EXPLORE THE MATERIAL |
a) Write out the part of the CD-HIT text starting at "CD-HIT can be" and ending at "fastq sequence formats.".
b) Extend the CD-HIT text beyond its last sentence.

STUDY TEXT |

┌────────

CD-HIT can be used for clustering large sequence sets or removing identical or highly similar sequences from a sequence set. CD-HIT is often used as a tool to produce a non-redundant sequence set for further analysis of a large sequence set. CD-HIT recognizes fasta and fastq sequence formats.
Version on CSC's Servers
The setup command for CD-HIT in Puhti cluster is:
module load biokit
After the setup command, the server recognizes CD-HIT commands. The CD-HIT package has many programs. The most notable are:
|cd-hit||Clustering and redundance removal tool for protein sequences|
|cd-hit-est||Clustering and redundance removal tool for nucleic acid sequences (only for sequences that do not contain introns)|
|cd-hit-2d||Tool to compare two protein sequence sets|
|cd-hit-est-2d||Tool to compare two nucleic sequence sets|
|cd-hit-454||A program to identify artificial duplicates from raw 454 sequencing reads|
|cd-hit||Cluster peptide sequences|
|psi-cd-hit||Cluster proteins at less than 40% cutoff|
|cd-hit-lap||Identify overlapping reads|
|cd-hit-dup||Identify duplicates from single or paired Illumina reads|
|cd-hit-454||Identify duplicates from 454 reads|
A full list of programs can be found in the CD-HIT user guide.

└────────

GIVEN MATERIAL |
┌────────

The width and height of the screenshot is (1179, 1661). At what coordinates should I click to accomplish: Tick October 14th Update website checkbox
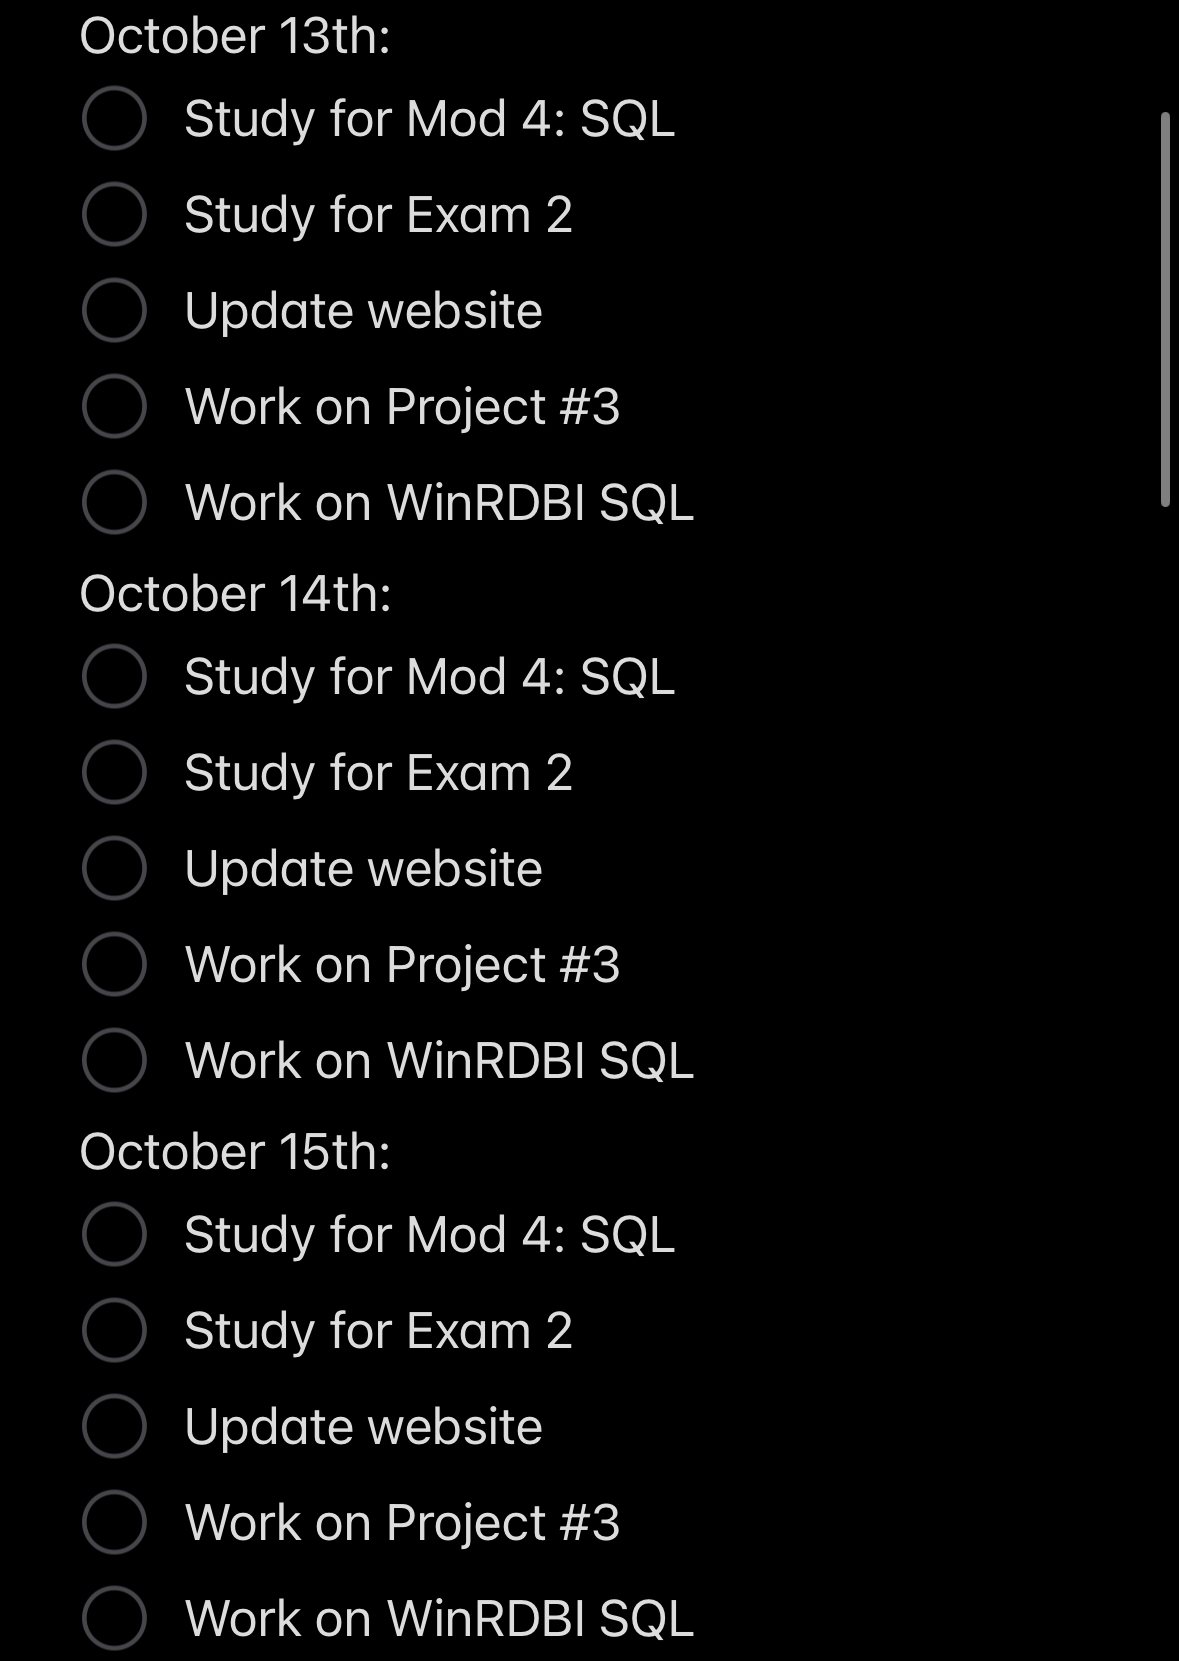114,868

└────────

OUTPUTS BY TASK |
a)
CD-HIT can be used for clustering large sequence sets or removing identical or highly similar sequences from a sequence set. CD-HIT is often used as a tool to produce a non-redundant sequence set for further analysis of a large sequence set. CD-HIT recognizes fasta and fastq sequence formats.

b)
You can list the command line options of CD-HIT programs by using option
-help. For example:
A simple analysis for a protein sequence set can be done for example with command:
cd-hit -i my_proteins.fasta -o reduced_set.fasta -c 0.95
The sample command above produces two result files:
- reduced_set.fasta contains a pruned sequence set. In this case, if two sequences are more than 95% identical, only the longer one is included to the results.
- reduced_set.fasta.clstr contains information about the clustering of the sequences that share higher similarity than the give threshold value (in this case 95%).